Jumlah kata: 3.575 kata
Summary: AoKise. Enam huruf. Enam kisah. Enam, yang menyatukan mereka.
Warning: (possibly) OOC. AU. Yaoi/BL. Kumpulan drabble (bersambung).
Disclaimer: Kuroko no Basuke/Kuroko no Basket © Fujimaki Tadatoshi. Cover © Yamanaka Chika. Tidak ada keuntungan materil yang diperoleh dari membuat ataupun mempublikasikan fanfiksi ini. Fanfiksi ini dibuat hanya berdasarkan tujuan kepuasan pribadi.
.
.
.
Enam
[6.1.] Jersey
Siang itu udara cerah. Matahari tampaknya sedang memiliki suasana hati yang baik hari ini. Angin bertiup sepoi-sepoi, seakan bekerjasama dengan manusia agar matahari tidak begitu terasa panas di kulit. Sungguh hari yang indah.

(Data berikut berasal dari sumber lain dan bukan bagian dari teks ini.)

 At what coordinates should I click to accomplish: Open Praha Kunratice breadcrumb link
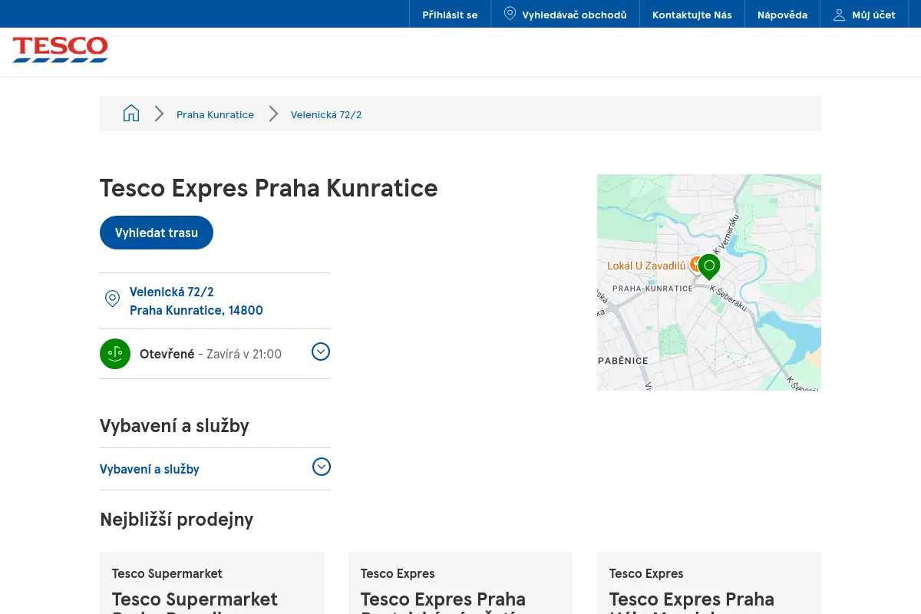215,114
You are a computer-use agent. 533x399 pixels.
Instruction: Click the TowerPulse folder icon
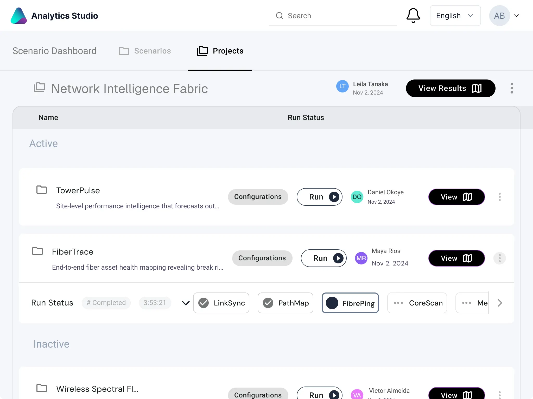pos(42,190)
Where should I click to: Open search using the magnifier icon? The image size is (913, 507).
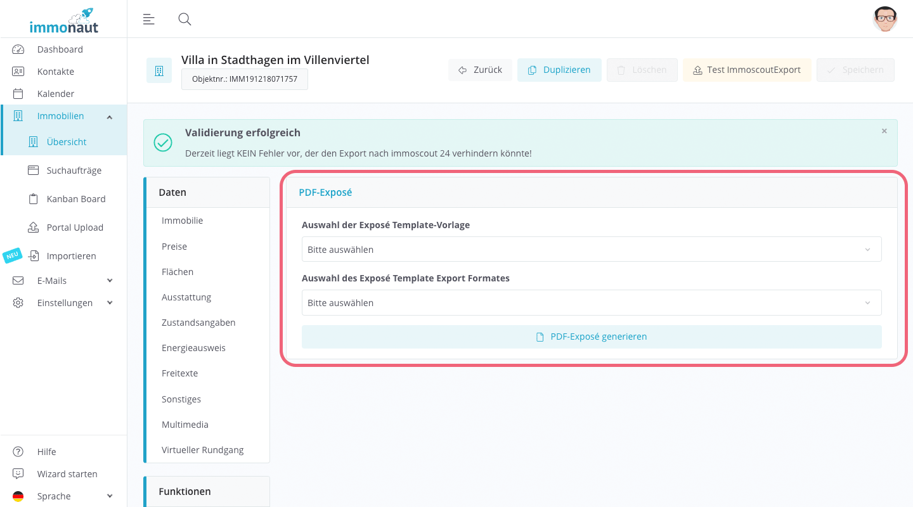[x=185, y=19]
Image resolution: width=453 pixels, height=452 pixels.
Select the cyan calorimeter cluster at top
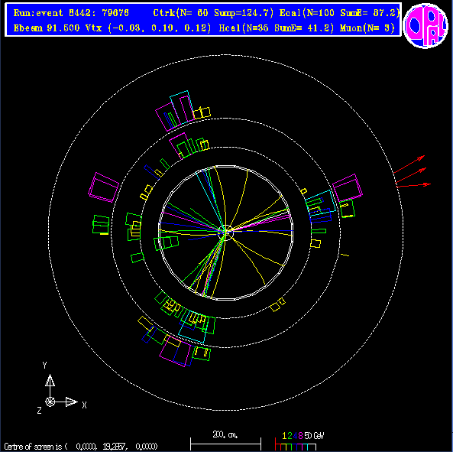pos(182,107)
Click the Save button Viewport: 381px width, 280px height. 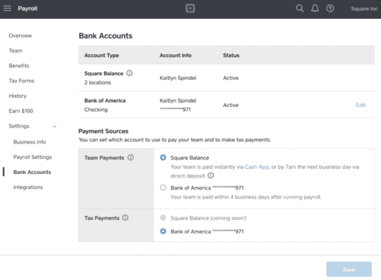click(x=349, y=270)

Sepertinya Kise juga beranggapan demikian. Mungkin karena alasan itulah ia segera menghampiri Aomine yang tertidur di atap sekolah, tentu saja membolos pelajaran lagi, dan membangunkannya. Aomine tentu tidak menyerah dengan mudah. Tapi determinasi Kise bukan sesuatu yang bisa dianggap enteng.

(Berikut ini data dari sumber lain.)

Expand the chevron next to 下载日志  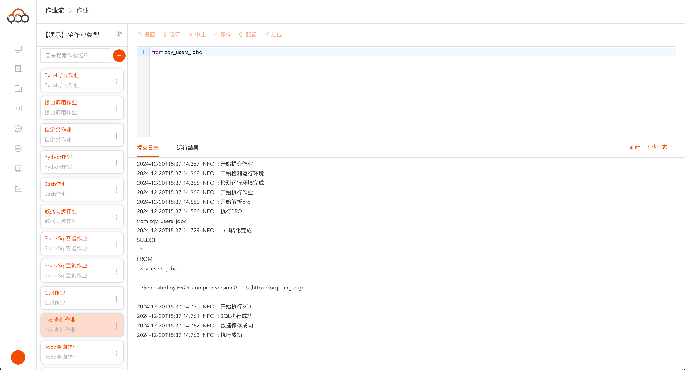click(x=673, y=147)
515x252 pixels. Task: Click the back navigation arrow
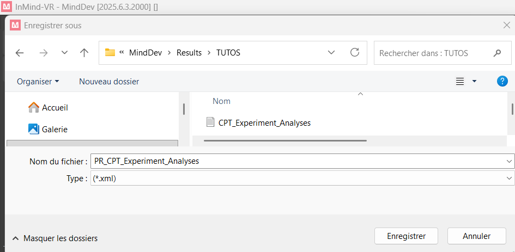click(x=20, y=53)
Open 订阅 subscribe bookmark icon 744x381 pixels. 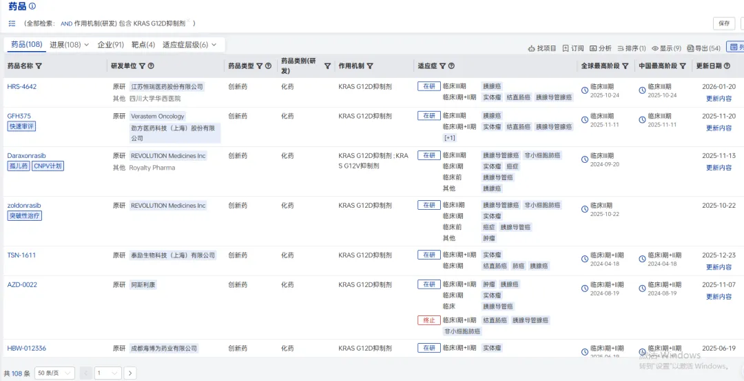pos(566,48)
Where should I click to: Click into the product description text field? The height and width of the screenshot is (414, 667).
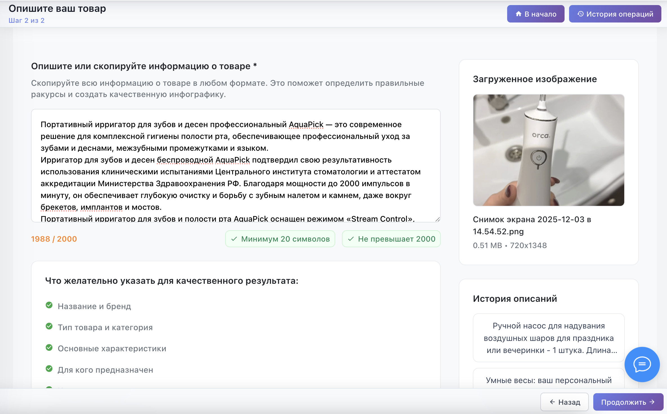click(x=235, y=166)
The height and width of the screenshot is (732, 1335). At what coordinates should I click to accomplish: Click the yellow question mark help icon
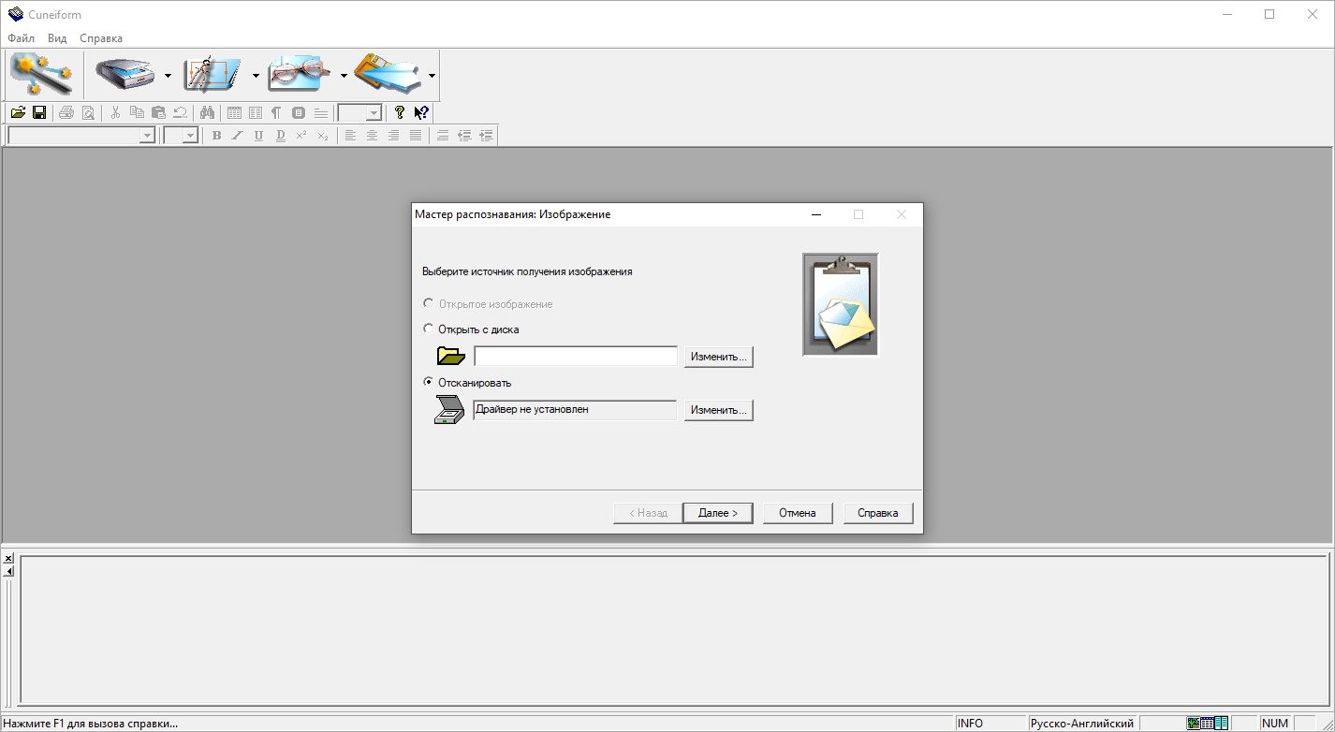pyautogui.click(x=400, y=112)
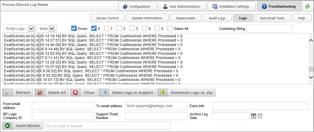
Task: Click the Run Email Tests button
Action: 272,18
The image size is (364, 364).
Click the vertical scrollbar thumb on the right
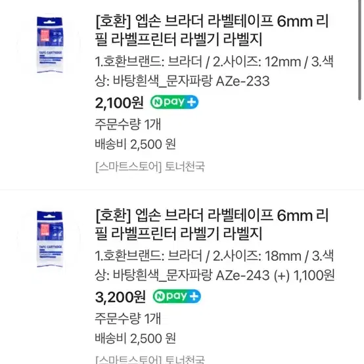click(x=359, y=50)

Pada akhirnya, kekeras kepalaan Kise mengalahkan kemalasan Aomine. Kise menyeret Aomine ke gimnasium dan segera menyuruhnya agar berganti pakaian dan bermain one-on-one dengannya lagi.
Kise cukup cepat berganti, berbeda dengan Aomine yang bermalas-malasan. Mungkin saja itu karena ia ingin mengulur waktu. Ia masih ingin tidur. Tapi daripada Kise mengganggu tidurnya terus (serius, Aomine merasa Kise bahkan lebih cerewet dari Momoi) Aomine memutuskan untuk menuruti keinginan Kise.

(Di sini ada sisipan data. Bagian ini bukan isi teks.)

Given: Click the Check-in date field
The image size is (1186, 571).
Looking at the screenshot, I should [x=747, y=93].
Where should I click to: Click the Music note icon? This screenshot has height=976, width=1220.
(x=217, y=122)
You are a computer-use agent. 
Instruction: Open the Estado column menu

Kise duduk berpangku tangan di bangku pemain, memperhatikan Aomine yang sedang memakai jersey-nya. Ia memperhatikan bagaimana pemuda yang sedikit lebih tinggi itu memakai pakaiannya. Pemandangan yang cukup menarik.
"Ada apa, Kise? Kau dari tadi memperhatikanku terus. Kau suka padaku, ya?" tanya Aomine yang menyadari sedang dipandangi oleh Kise.
Kise menggeleng. "Tentu saja tidak, Aominecchi. Aku hanya baru sadar, ternyata nomer jersey Aominecchi itu enam, ya." Tiba-tiba ia menyeletuk.
Alis Aomine naik satu. "Memangnya kenapa kalau begitu?" tanyanya.
Kise menggeleng lagi dan tersenyum lebar. "Tidak apa-apa. Hanya saja, enam itu angka favoritku. Aku terkejut. Ini kebetulan sekali," jawab Kise sambil tertawa kecil.
"Oh? Memang kenapa kau suka angka enam?" tanya Aomine lagi. Ia sepertinya tidak sadar telah menanyakan hal sepele, yang biasanya ia anti akan hal itu.
Kise tersenyum lagi. Wajahnya berseri-seri saat ia berkata, "Tentu saja karena aku ulang tahun di bulan keenam, bulan Juni, Aominecchi."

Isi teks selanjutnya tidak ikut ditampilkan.